Dia juga meminta pemerintah memberikan perhatian lebih pada keberadaan pulau-pulau tersebut. Hal yang sedang dilakukan pemerintah melalui Badan Nasional Pengelolaan Perbatasan (BNPP) di bawah Kementwrian Dalam Negeri.
Hanya saja, kata Mardani. upaya pemerintah tersebut terkendala soal anggaran. Fokusnya sekarang pada Pelayanan Lintas Batas Negara (PLBN). Saat ini Indonesia sudah punya PLBN yang bagus di perbatasan Timor Leste dengan Malaysia. Namun dengan luasnya Negara Kesatuan Republik Indonesia (NKRI) maka harus ada terobosan yang tepat guna.

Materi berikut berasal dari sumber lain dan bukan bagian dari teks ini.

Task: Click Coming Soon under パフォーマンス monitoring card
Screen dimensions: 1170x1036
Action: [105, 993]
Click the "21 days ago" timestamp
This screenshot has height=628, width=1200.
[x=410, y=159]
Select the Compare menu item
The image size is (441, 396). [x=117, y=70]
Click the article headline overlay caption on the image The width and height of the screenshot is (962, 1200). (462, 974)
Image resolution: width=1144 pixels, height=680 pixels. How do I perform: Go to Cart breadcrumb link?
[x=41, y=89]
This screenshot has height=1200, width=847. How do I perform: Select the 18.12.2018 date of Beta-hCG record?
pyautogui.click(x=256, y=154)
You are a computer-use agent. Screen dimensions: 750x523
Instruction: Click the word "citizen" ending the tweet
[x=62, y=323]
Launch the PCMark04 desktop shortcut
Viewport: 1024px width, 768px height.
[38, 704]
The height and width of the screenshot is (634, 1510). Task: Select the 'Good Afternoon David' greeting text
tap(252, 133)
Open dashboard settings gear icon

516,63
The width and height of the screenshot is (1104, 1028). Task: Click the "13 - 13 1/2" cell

“Segera saja pemerintah membuat definisi 17.000-an pulau itu yang mana saja. Banyak pulau yang tidak bernama, mungkin lima tahun ini pekerjaan kita mendefinisikan mana pulau yang punya pemerintah pusat pengelolaannya," kata dia.
DIa menambahkan harus ditentukan mana yang daerah itu yang masuk provinsi dan kabupaten. Kemudian, dijelaskan hak dan kewajiban masing-masing.
"Dengan hak dan kewajiban jelas maka kita bisa dapat aspek lingkungan tejaga, ekonomi dapat, swasta senang, masyarakat dapat hiburan. Kuncinya adalah manajemen yang baik,” katanya.
Sementara itu, Dekan Fakultas Hukum Universitas Pancasila (UP) Eddy Pratomo mengaku tidak melihat adanya jual beli pulau, apalagi pulau terluar. Apalagi keberadaan pulau terluar menjadi best point dan dijadikan titik dasar dari sebuah garis pangkal kepulauan.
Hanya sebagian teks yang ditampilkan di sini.